__Texte fourni__.
------
Paris, le jeudi 10 octobre 2024 – Voilà deux ans que le rapport sur l'infertilité a été remis au gouvernement. Mais pour le Pr Samir Hamamah, co-auteur du document, il est l'heure d'agir.
« Quelques avancées », mais pas plus : le gouvernement n'a pas vraiment agi en faveur de la fertilité, contrairement à ce qu'il avait initialement annoncé, regrette le Pr Samir Hamamah, co-auteur d'un rapport de référence sur le sujet, remis en 2022, et chef du service de biologie de la reproduction au CHU de Montpellier.
Des taux de fécondité en chute libre
Le seuil de renouvellement de la population est fixé à 2,1 enfants par femme. Or l'Union européenne et la France affichent des taux de fécondité faibles. On recense ainsi 1,46 enfant par femme en moyenne dans l'UE en 2022. C'est un peu meilleur en France : 1,79 par femme en 2022. Mais le chiffre est en baisse, avec seulement 1,68 enfant par femme en 2023…
Un constat qui inquiète nécessairement aussi bien les experts que les autorités. « Que l'infertilité soit apparue comme une priorité nationale dans la bouche du chef de l'État, c'était une avancée majeure », s'est félicité le Pr Hamamah. Mais celui-ci regrette qu'on en soit resté au « stade déclaratif » et à « attendre la publication de notre première stratégie sous forme définitive », a-t-il affirmé lors d'une conférence de presse.
------
__Les consignes__.
[a] Selon le texte sur l'infertilité, combien d'enfants par femme la France comptait-elle en 2023 ?
[b] Recopiez le passage du texte sur l'infertilité en commençant par « Paris, le jeudi » et en allant jusqu'à « est l'heure d'agir. ».

__Données affichées__.
------
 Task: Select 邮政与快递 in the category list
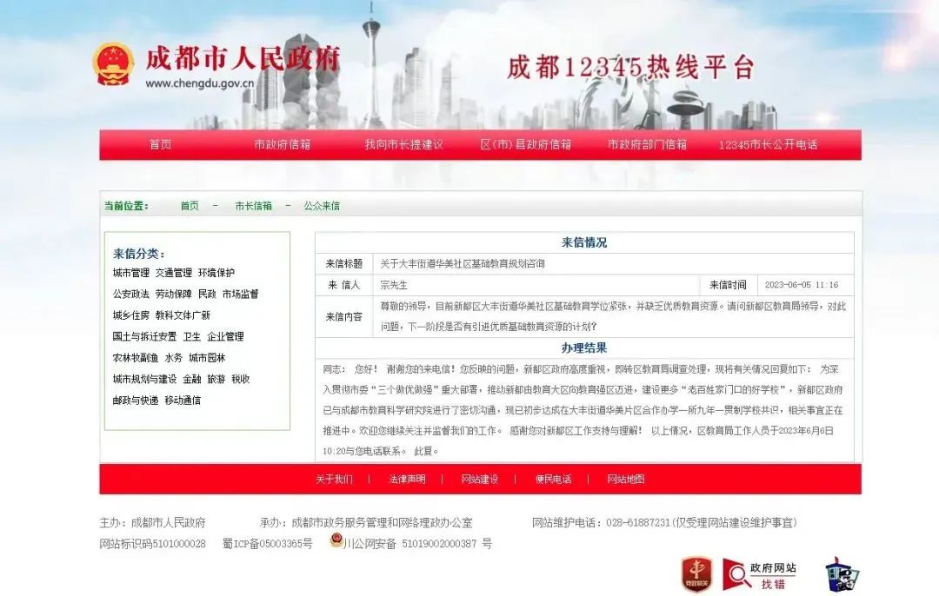click(136, 402)
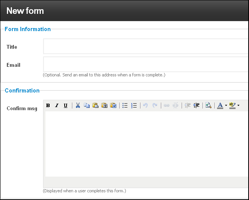Toggle Underline formatting in editor toolbar
Screen dimensions: 249x200
[65, 105]
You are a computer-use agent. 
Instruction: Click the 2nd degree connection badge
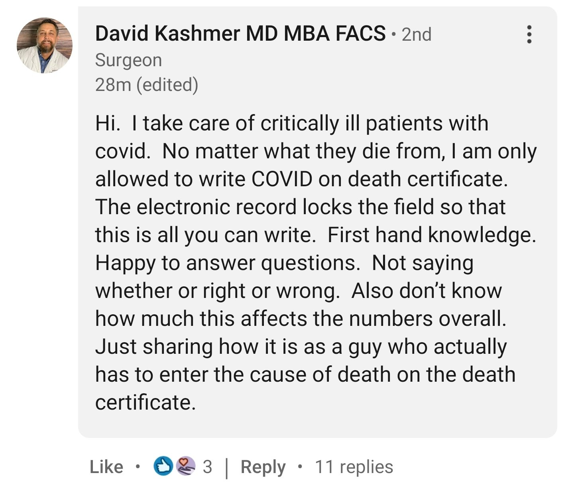pyautogui.click(x=416, y=34)

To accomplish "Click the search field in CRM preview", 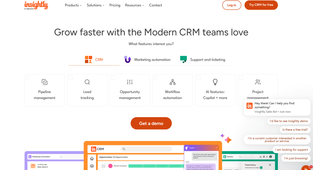I will click(x=146, y=149).
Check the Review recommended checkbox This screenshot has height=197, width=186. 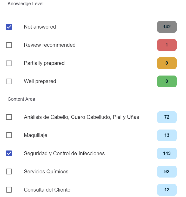click(x=9, y=45)
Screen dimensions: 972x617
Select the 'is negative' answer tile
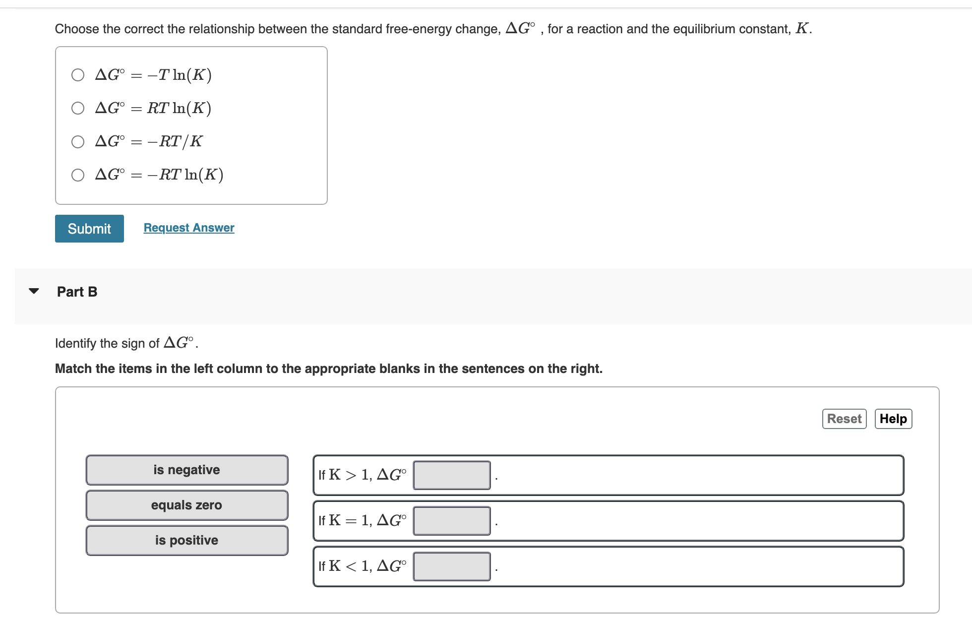pos(186,470)
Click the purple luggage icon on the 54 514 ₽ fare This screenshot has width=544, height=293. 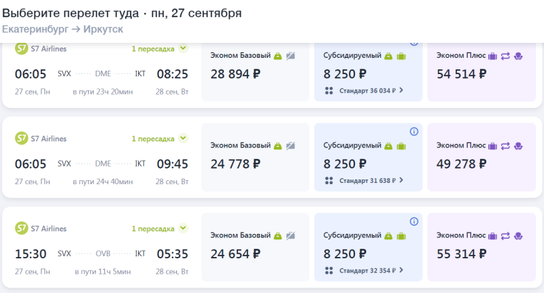(x=492, y=55)
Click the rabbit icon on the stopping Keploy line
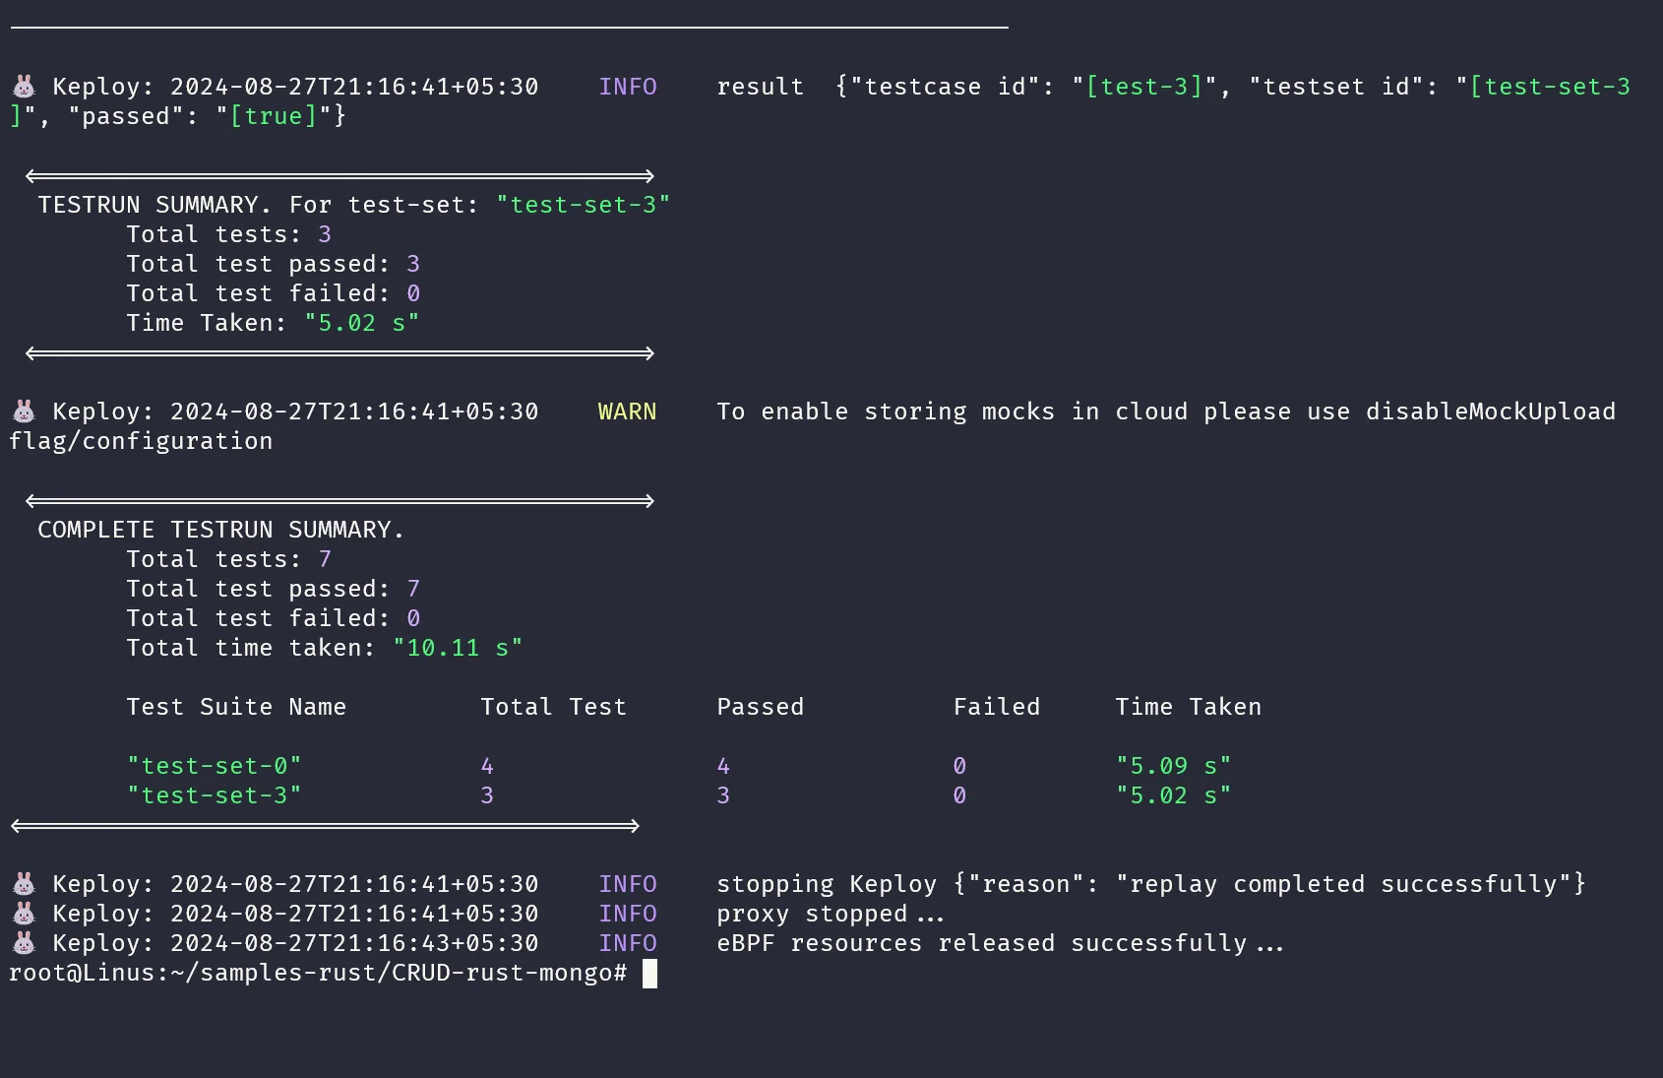Image resolution: width=1663 pixels, height=1078 pixels. 25,884
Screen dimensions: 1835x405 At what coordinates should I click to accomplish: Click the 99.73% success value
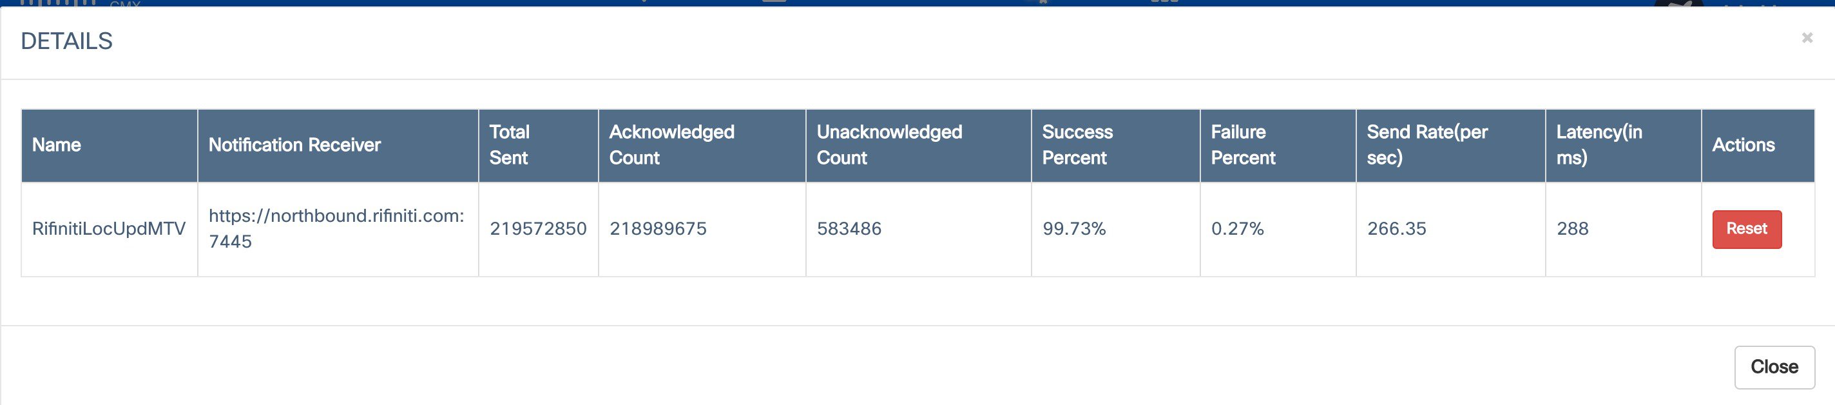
------
__Les réponses__.
[a] 1,68 enfant par femme.

[b]
Paris, le jeudi 10 octobre 2024 – Voilà deux ans que le rapport sur l'infertilité a été remis au gouvernement. Mais pour le Pr Samir Hamamah, co-auteur du document, il est l'heure d'agir.